─── Brano del documento ───

Zero Emissioni nel 2050 (Net Zero Emission)

quando il capitalismo (potrebbe) diventa(re) rivoluzionario.

La prospettiva è molto allarmante anche se l’uomo tende per natura a minimizzare tutto quello che non vuole affrontare. Alla fine del secolo corrente la Terra potrebbe essere largamente inabitabile. E ciò per il riscaldamento globale. Questo fenomeno è causato principalmente dalla immissione in atmosfera di enormi quantità di anidride carbonica (CO2) e al conseguente aumento dell’effetto serra determinato dalla presenza di questo gas in proporzioni anche apparentemente minime (attualmente poco più di 400ppm). Altri gas contribuiscono a questo effetto ma la CO2 è quello di gran lunga più importante e l’aumento, rispetto ai livelli preindustriali, deriva principalmente dalla combustione di carbone, petrolio, metano e derivati da questi. Altri effetti contribuiscono ma in modo meno importante.

L’energia, derivante da combustibili fossili e da tutte le altre fonti conosciute viene impiegata in ogni attività umana. Nel grafico la ripartizione dei consumi finali dell’Europa nel 2017 (28 paesi – fonte Eurostat).

Il documento dell’IEA (Agenzia Internazionale dell’Energia – di cui sono membri 30 paesi, fra cui l’Italia, e altri 8 ne sono associati) sulla riduzione a zero delle emissioni nasconde delle implicazioni che sarebbero a dir poco rivoluzionarie. C’è da premettere che il proponimento di arrivare a zero emissioni di CO2 nel 2050 limiterebbe l’aumento di temperatura medio a 1,5 °C, mentre altri scenari meno sostenibili porterebbero ad aumenti ben superiori.

Il riscaldamento globale è un fenomeno noto e studiato già dagli anni 70-80 dello scorso secolo, tuttavia non se ne aveva una percezione diretta. L’aumento di temperatura e i fenomeni atmosferici connessi erano ancora a livelli di rilevazione meramente strumentale. L’uomo della strada non li avvertiva.

Ora che, dal livello preindustriale la temperatura media dell’atmosfera è cresciuta di meno di un grado, questi effetti sono diventati molto più avvertibili e il problema è largamente sentito ed è diventato prioritario, a meno ancora di qualche rigurgito di negazionismo, con tutta probabilità “interessato” e mirante a difendere l’utilizzo di petrolio e carbone, principali responsabili della CO2 immessa in atmosfera.

─── Elenco voci ───

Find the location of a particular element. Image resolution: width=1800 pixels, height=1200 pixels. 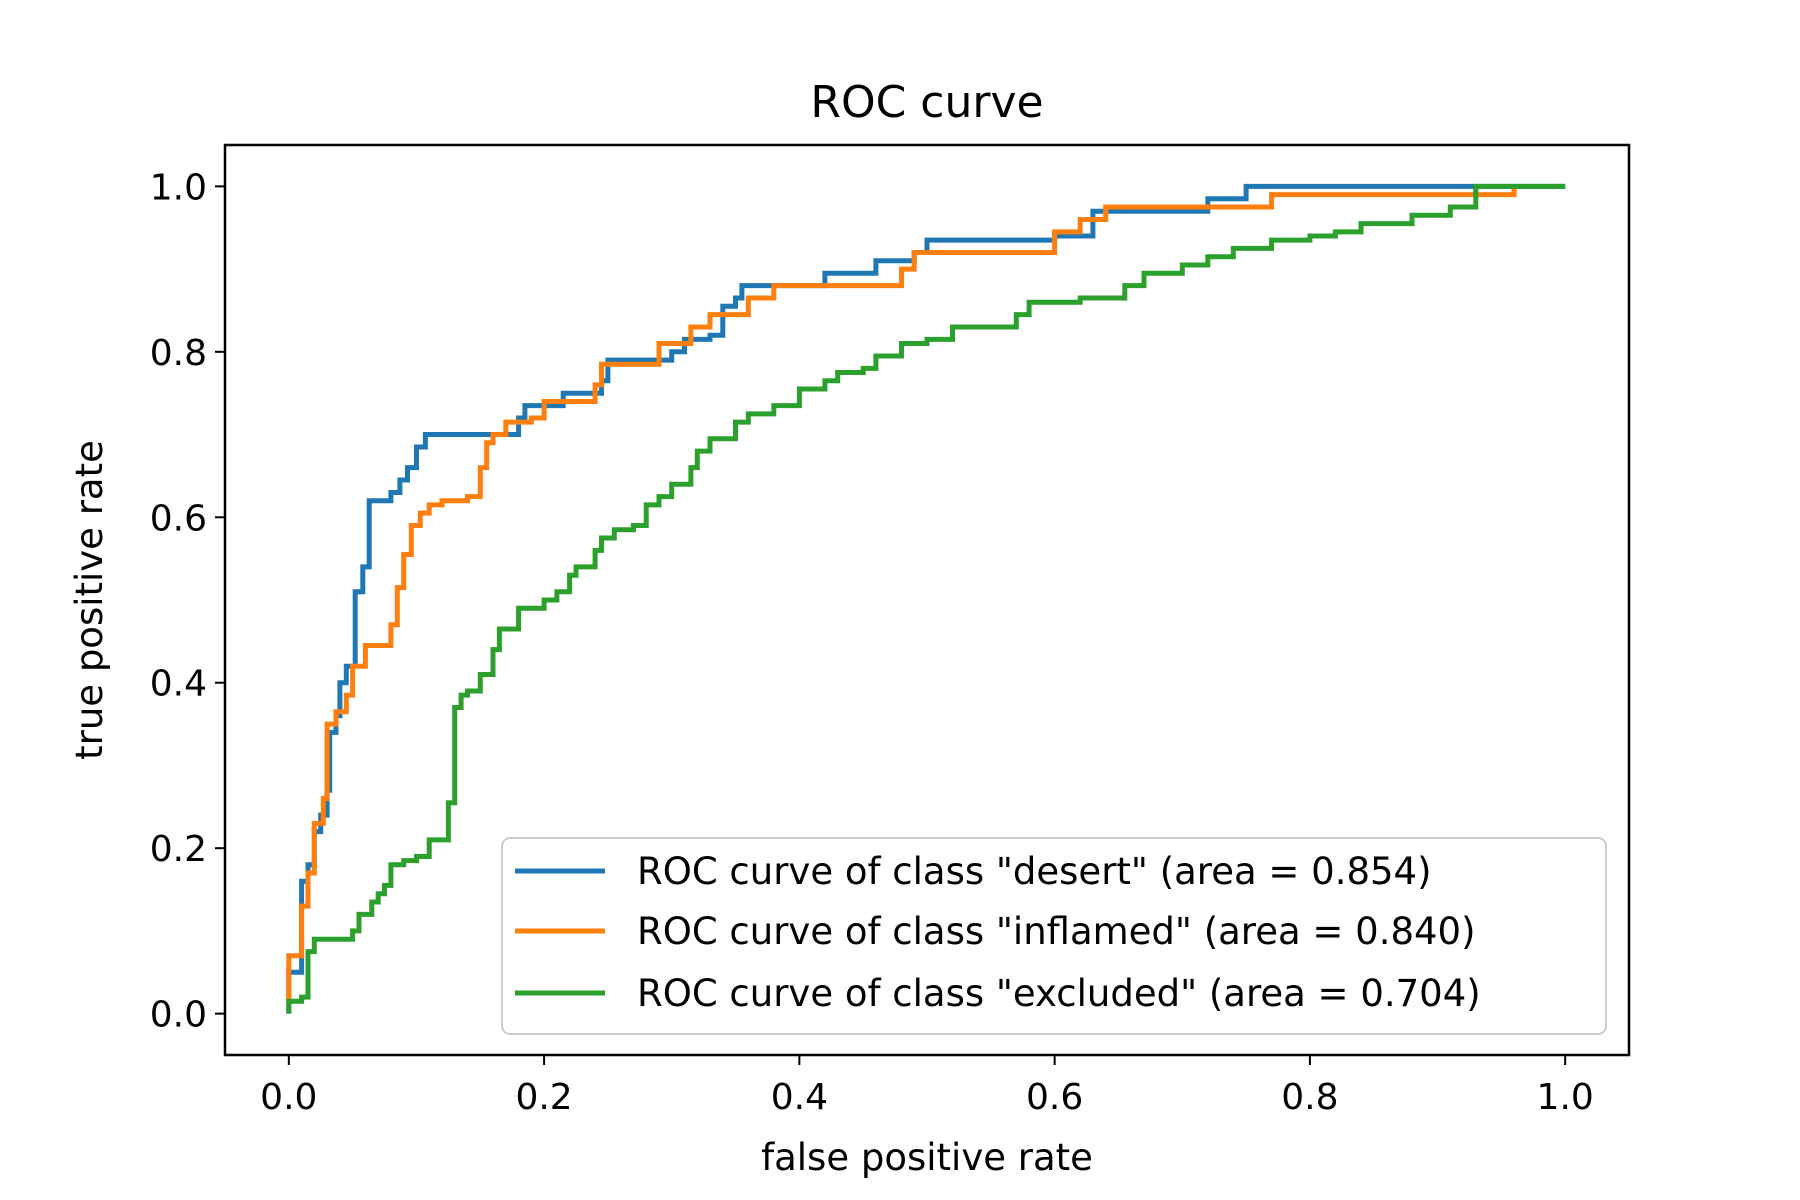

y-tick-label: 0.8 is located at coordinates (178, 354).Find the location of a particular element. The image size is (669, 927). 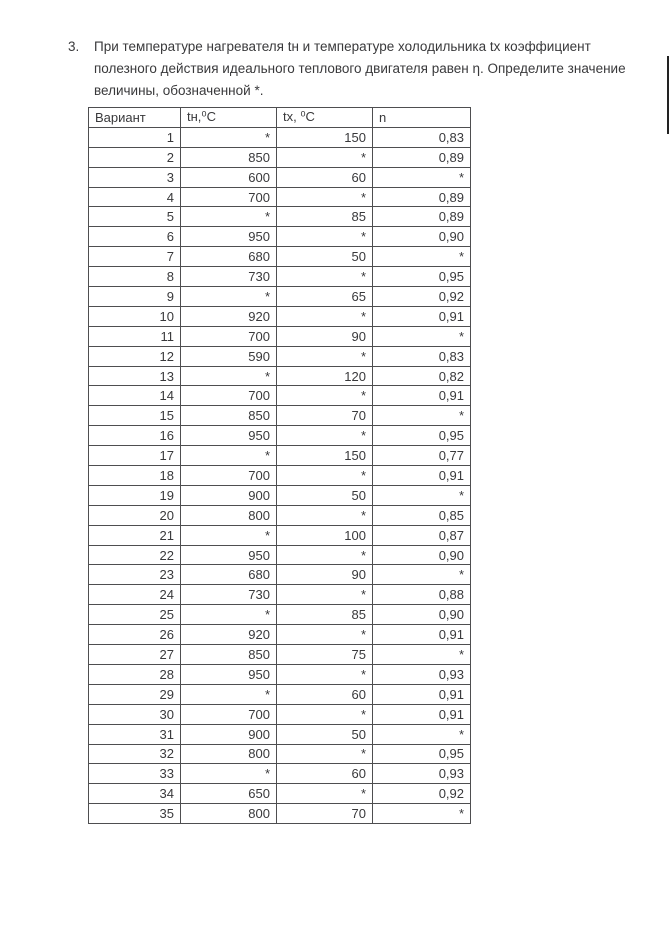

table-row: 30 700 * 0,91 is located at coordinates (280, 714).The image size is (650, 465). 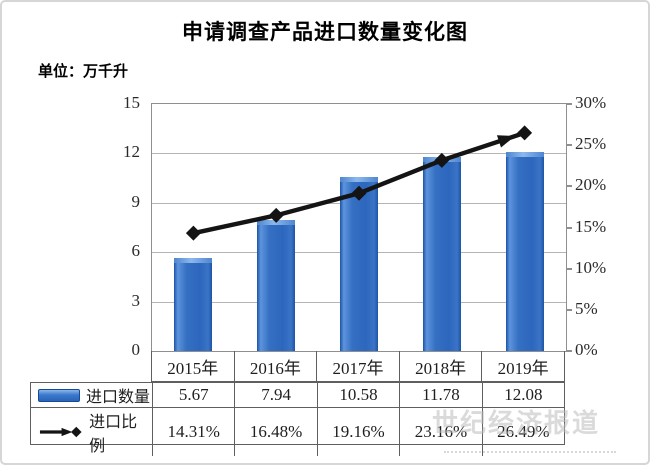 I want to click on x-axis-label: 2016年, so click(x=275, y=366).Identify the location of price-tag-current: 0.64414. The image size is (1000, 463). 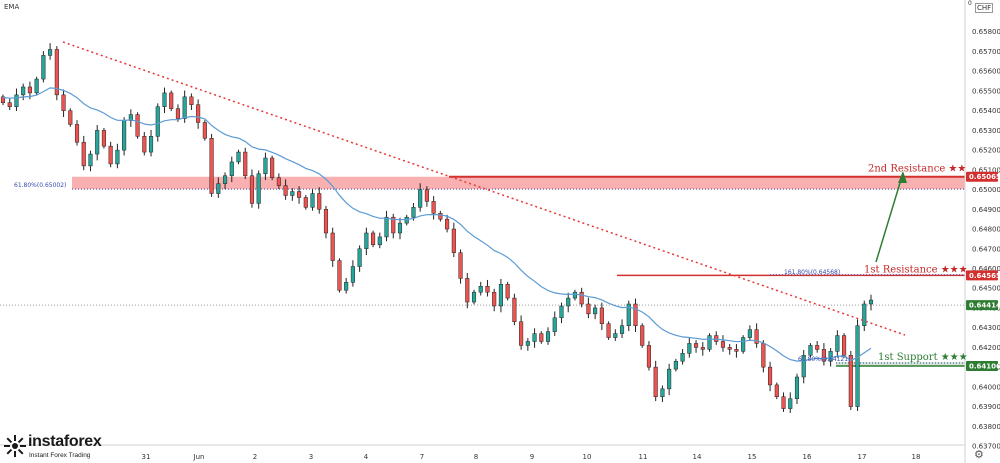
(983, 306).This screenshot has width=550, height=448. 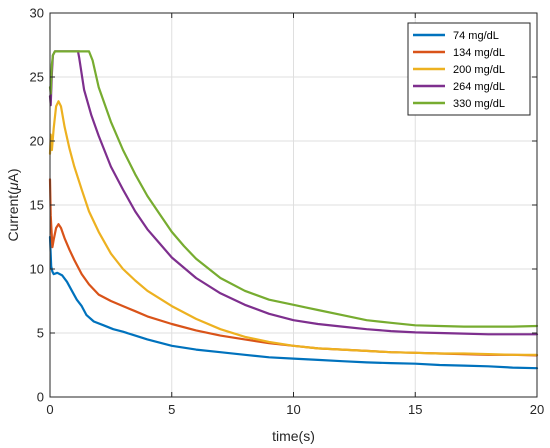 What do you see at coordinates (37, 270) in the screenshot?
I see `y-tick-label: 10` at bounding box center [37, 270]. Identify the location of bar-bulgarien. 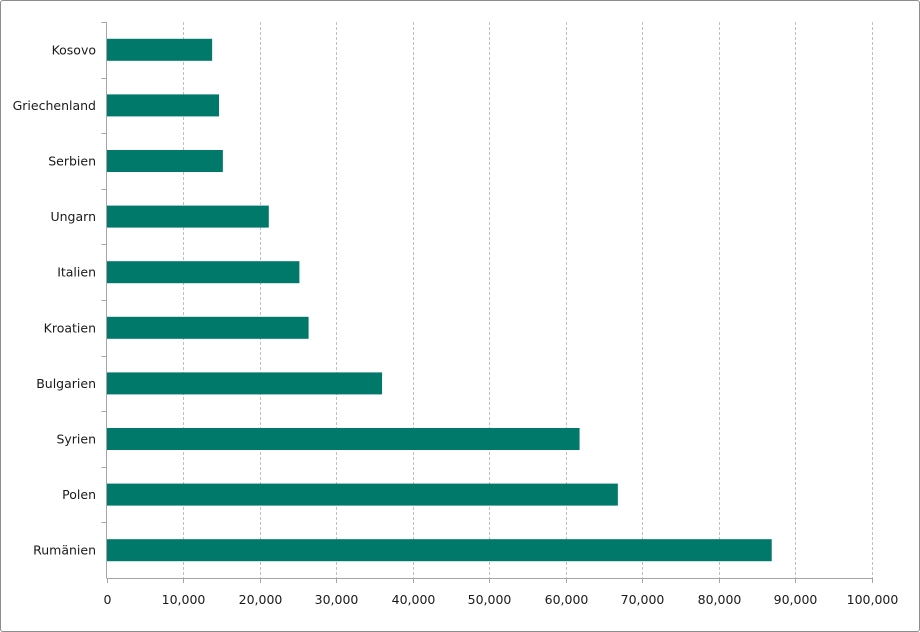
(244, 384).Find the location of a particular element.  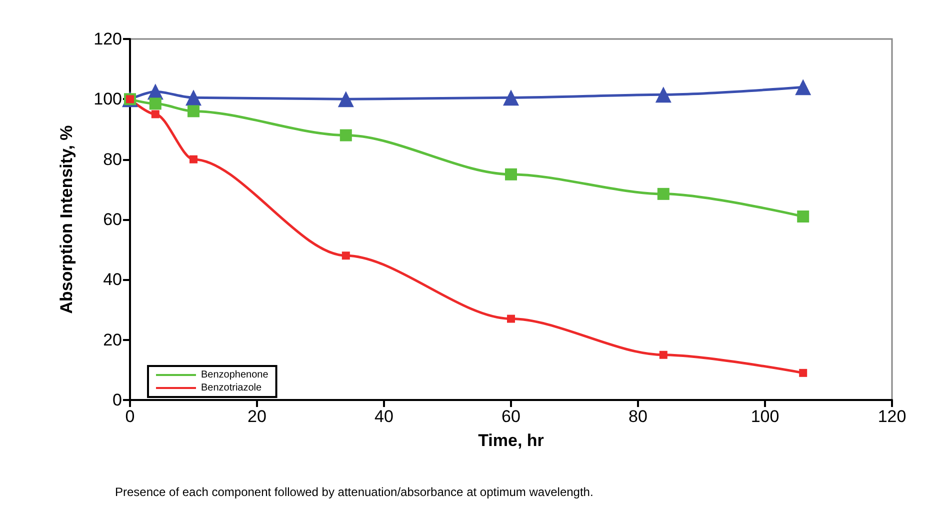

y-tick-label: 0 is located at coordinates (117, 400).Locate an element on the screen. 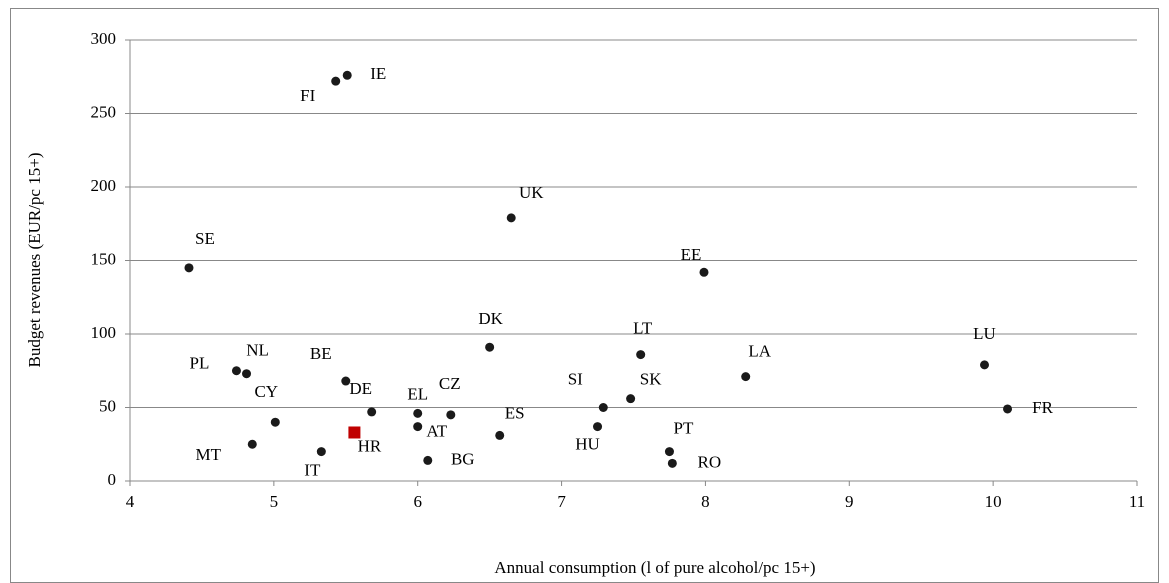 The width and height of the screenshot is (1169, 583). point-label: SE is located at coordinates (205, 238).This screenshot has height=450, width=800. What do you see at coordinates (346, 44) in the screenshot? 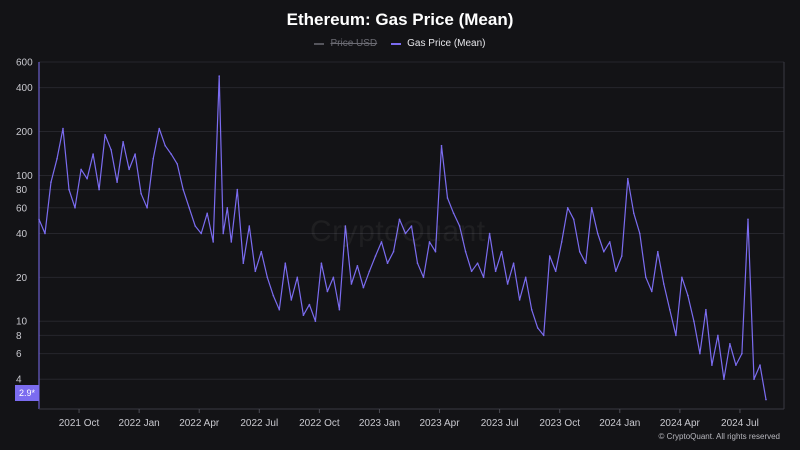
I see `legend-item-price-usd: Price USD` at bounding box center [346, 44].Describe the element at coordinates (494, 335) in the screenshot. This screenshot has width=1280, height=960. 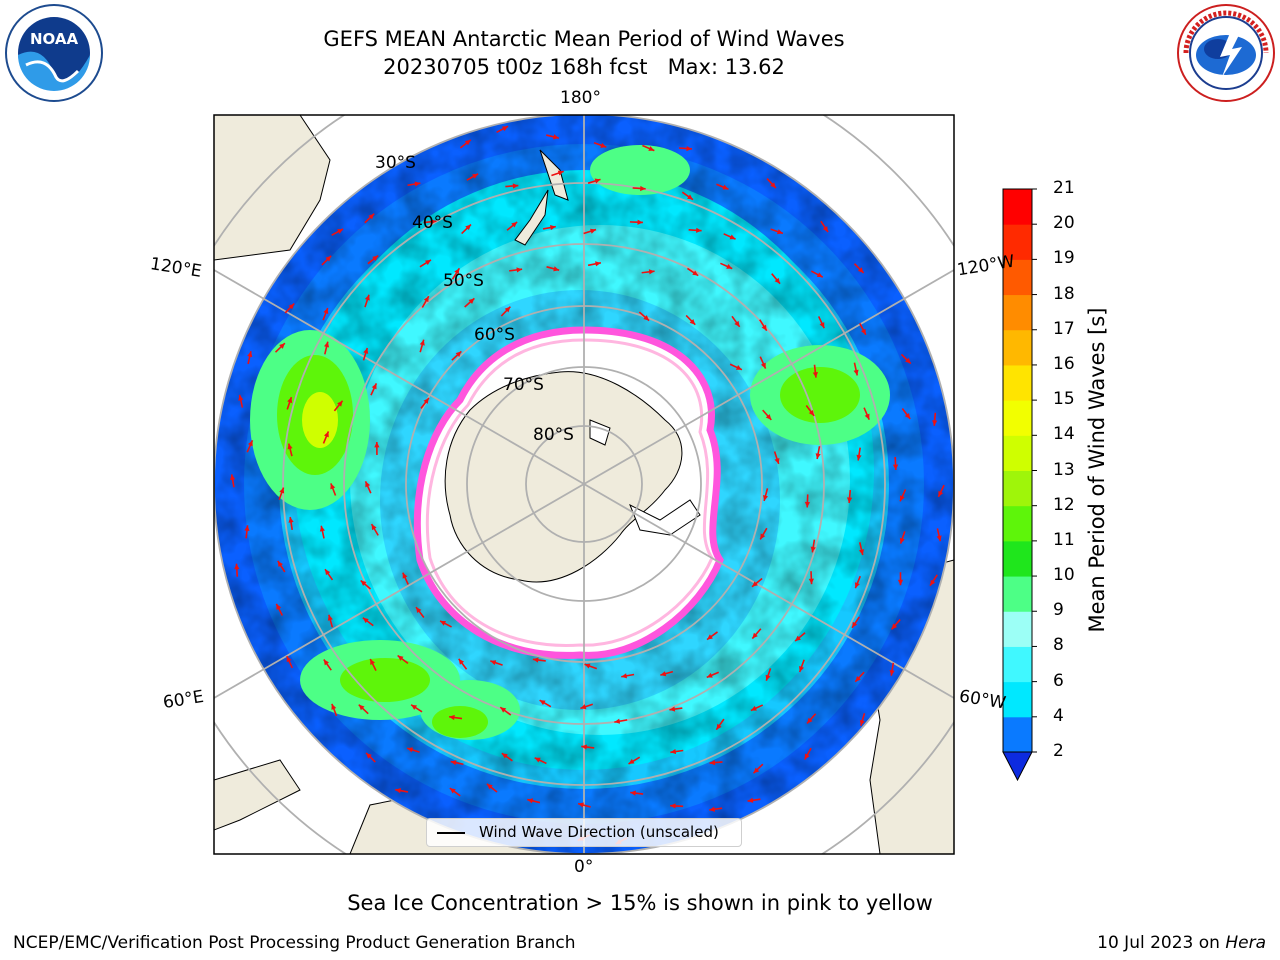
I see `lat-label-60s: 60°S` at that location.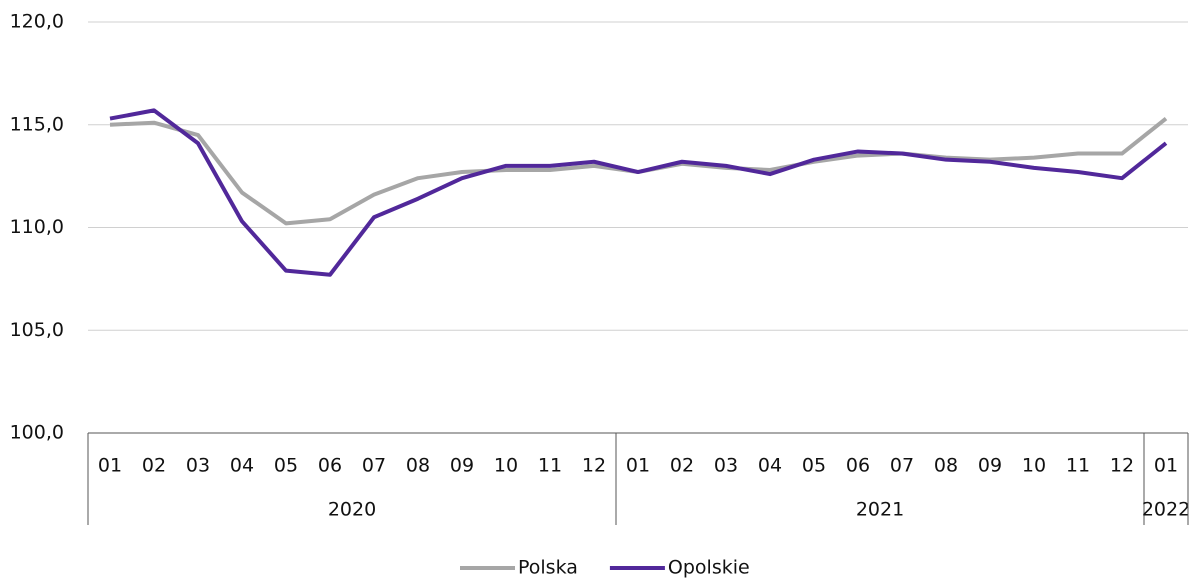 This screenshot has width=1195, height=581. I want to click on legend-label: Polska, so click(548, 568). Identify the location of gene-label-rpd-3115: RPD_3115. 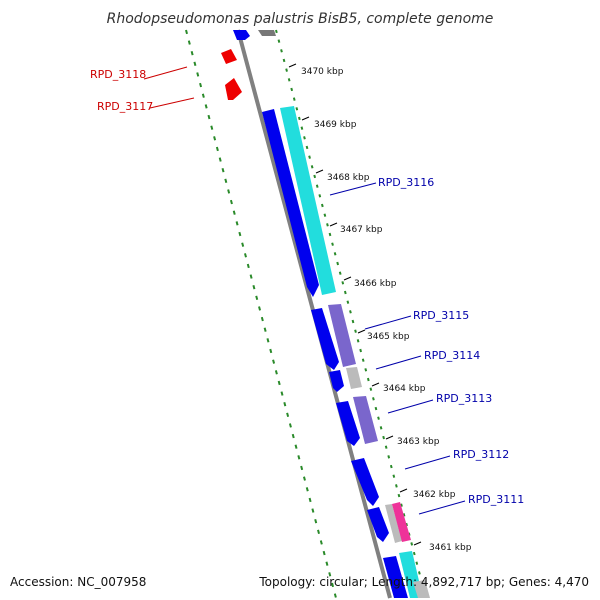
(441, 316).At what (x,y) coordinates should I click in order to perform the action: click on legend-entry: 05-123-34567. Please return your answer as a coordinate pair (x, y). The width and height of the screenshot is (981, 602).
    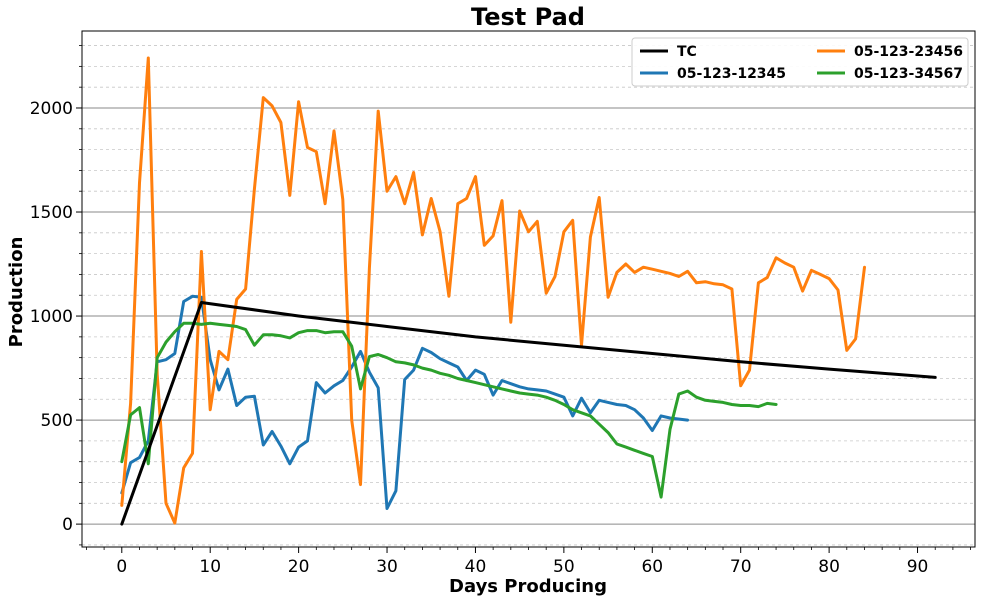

───

**Consegna:** Continua il testo sull'obiettivo di zero emissioni nel 2050 riprendendo subito dopo la sua ultima frase.

**Risposta:**
Come si vede nel grafico di simulazione dell’IPCC (Intergovernmental Panel on Climate Change) la distribuzione di cambiamenti di temperatura (a sinistra 1,5°C e al centro 2°C comporta aumenti localizzati e differenziati nelle varie parti del mondo concentrandosi in alcune zone continentali e ai poli. Forse ancor più preoccupante è la mappa dei cambiamenti nelle precipitazioni che andrebbero al contrario a concentrarsi sugli oceani lasciando a secco, nel senso più stretto, alcune aree ora molto popolate.

Cosa si deve fare secondo la IEA?

Semplicemente ridurre a zero i 34 miliardi di tonnellate di CO2 riversate annualmente nell’atmosfera dalle attività umane entro il 2050, secondo un percorso che prevede interventi più o meno drastici in tutti i settori di produzione e impiego dell’energia.

Come farlo è il tema da loro affrontato tenendo conto delle molteplici implicazioni e conseguenze. Di seguito i principali punti della “roadmap”.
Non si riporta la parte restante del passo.